If we look ahead to tomorrow’s workplace, we know that employees need to be increasingly:
Agile thinkers and problem solvers
Capable of managing and sorting through massive amounts of information
If we look at today’s college graduates, what do we see? In one New York Times report, Steven Ratner describes millennials as “the best educated generation.” Yet, despite his characterization of them as “engaged, upbeat and open to change,” he also notes that “They are faced with a slow economy, high employment, stagnant wages and student loans that will constrict their ability both to maintain a reasonable lifestyle and to save for the future.”
While it’s reasonable to look to the state of the economy to understand what landed many of this generation of 18-34-year-olds into their current plight, we must also examine the means by which we prepare young people for the workplace in any given time period and in the face of ever changing economic forces.
Education vs. Training Redux
Despite reports of a lagging economy and its impact on the unemployment rate, we still see many jobs being left unfilled every year. While our universities continue to preach the value of a liberal arts education, we are also seeing the growth of “academies” of learning directed at training today’s unemployed graduates and career changers for those open positions. Think Code Academy,Hacker Academy, General Assembly, Galvanize, etc.
In addition to this, we’ve seen organizations such as the Thiel Fellowshipawarding hundreds of thousands of dollars at a time to individuals to circumvent the traditional college education and work on what is now estimated to be over a half a billion dollars of aggregate worth in the past few years.
What we see in common of course is the common denominator of technology associated with all of these efforts.
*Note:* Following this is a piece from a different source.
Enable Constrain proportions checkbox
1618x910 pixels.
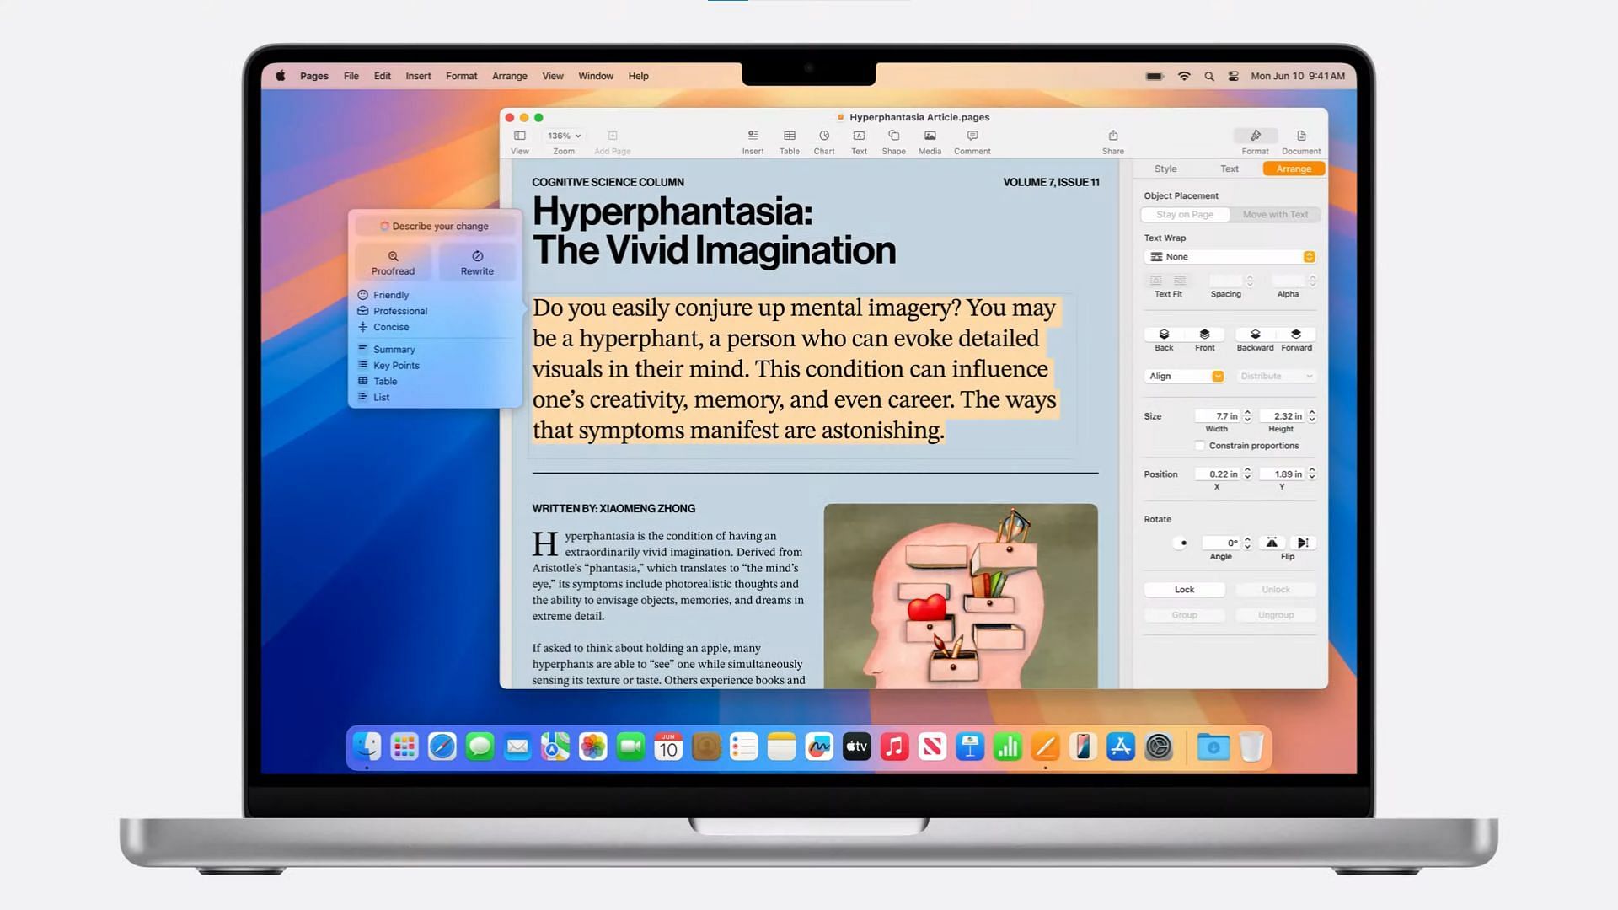click(1198, 444)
Additionally, we know these groups focus on:
Hands-on learning activities
Real-life business engagements
Mentor-driven learning experiences
Still, we hear about the value of the four-year college experience, and particularly the liberal arts degree. We are still considering the value of that experience toward the development of a more fully-rounded individual, one who has learned from history and who is capable of engaging in the highly analytical thought process that may contribute to the vast amount of problem solving and decision making activities required in today’s and tomorrow’s workplace.
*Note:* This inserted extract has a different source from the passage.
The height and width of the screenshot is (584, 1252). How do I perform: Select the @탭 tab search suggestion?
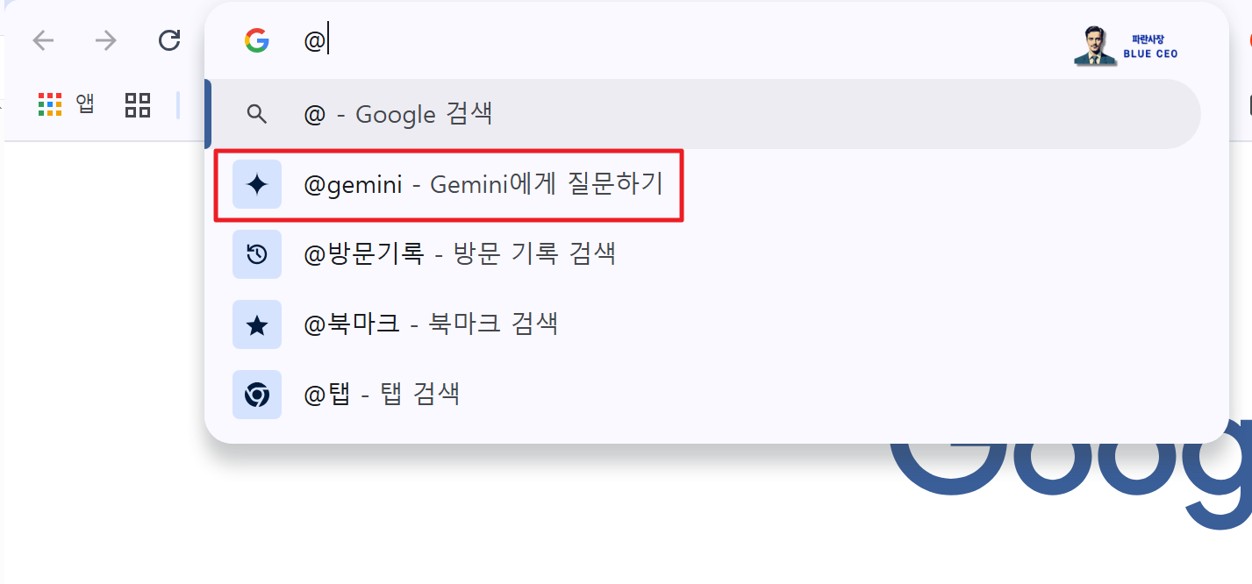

Backward Plan, But Start from the Beginning
We shouldn’t have to wait until college to learn how to think. Or how to think deeply. More project-based learning, more maker-based learning activities and the establishment of mentorship programs at earlier ages can help prepare the students of today for a more complex workplace of tomorrow.
While not everyone will be coding for a living, the students of tomorrow (as do many of today) will understand the principles behind the most relevant of programming languages. Design thinking and systems thinking will play increasing roles in how curriculum is developed and the result will be a stronger candidate for the workplace of tomorrow.
Universities are thinking about this already and considering their place in the world. The same should be true of K-12. How we learn is no longer a part of a single paradigm. Where we do so shouldn’t be, either.